YOU'D HAVE TO DO SOME EXPERIMENTATION YOURSELF TO FIND OUT HOW MUCH YOU NEED TO ADD. I'M NOT A PERSONAL TRAINER SO MY GENERAL ADVICE WOULD BE TO ADD HALF A MEAL/DAY EVERY TWO WEEKS
still didn't answer the question
OH YEA, THIS ADVICE IS OF COURSE ASSUMING YOU HAVE PROGRESSIVE OVERLOAD
How fucking dumb are you? Still didn't answer the fucking question, still didn't address the fucking topic.
you need to get up the staircase. you can take it one step at a time, two steps, 4 steps, jump the whole fucking thing. in the end you need to get up the staircase.
dont be a fucking brainlet
>MY GENERAL ADVICE WOULD BE TO ADD HALF A MEAL/DAY EVERY TWO WEEKS
AND NOW I'M OUTTA HERE
No, it does matter, because if you increase your calories only after you got a new TDEE your bodyweight will fluctuate, you'll gain weight for a while and then your bodyweight will stall. And in my experience when your bodyweight stalls you stall at the gym. It doesn't seem like a good idea to let the pace of bodyweight gain fluctuate causing you to alternate between periods of progress in the gym and periods of getting stuck. Instead of waiting for your bodyweight to stall and then increase the calories, it seems like a better method to increase the calories every day, and if you gain weight too fast you decrease the amount of calories you add every day, and if you gain weight too slowly you increase the amount of calories you add every day.
>your bodyweight will fluctuate
I meant the pace of your weight gain will fluctuate
bump
nothing but fucking retards on this board
your question already has an answer you chimp. you can fidget with your rate of change all you want, in the end you still only need x amount of total calories to reach your goal weight. obviously the slower you go the better the muscle mass to fat ratio is when you reach your goal weight
you dumb fucking subhuman brainlet
You’re legitimately retarded, aren’t you?
You're the idiot.
>obviously the slower you go the better the muscle mass to fat ratio is when you reach your goal weight
That has fuckall to do with the topic.
>you can fidget with your rate of change all you want, in the end you still only need x amount of total calories to reach your goal weight.

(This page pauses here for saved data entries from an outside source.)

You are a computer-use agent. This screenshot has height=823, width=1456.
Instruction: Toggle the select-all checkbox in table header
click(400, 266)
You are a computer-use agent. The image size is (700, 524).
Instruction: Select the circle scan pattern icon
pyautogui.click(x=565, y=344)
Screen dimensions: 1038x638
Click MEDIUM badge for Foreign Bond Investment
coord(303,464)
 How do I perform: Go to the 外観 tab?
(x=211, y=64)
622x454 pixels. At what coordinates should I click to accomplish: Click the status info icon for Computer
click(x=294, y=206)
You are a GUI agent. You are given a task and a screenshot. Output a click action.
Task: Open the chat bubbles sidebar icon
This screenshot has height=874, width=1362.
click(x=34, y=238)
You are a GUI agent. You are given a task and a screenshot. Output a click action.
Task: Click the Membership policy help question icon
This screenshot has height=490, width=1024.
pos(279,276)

As I said it matters. Because in one case the rate of weight change fluctuates, in the other you could possibly attain a relatively stable pace of weight change. If you alternate between periods of weight gain and steady weight, you'll alternate between periods of progress in the gym and periods of stalling in the gym.
>dodges the question by throwing out an ad hominem
RETARDS
calculate TDEE, eat +500, if you feel that your weight gain is stagnating, re-calculate TDEE and add +500 to that again.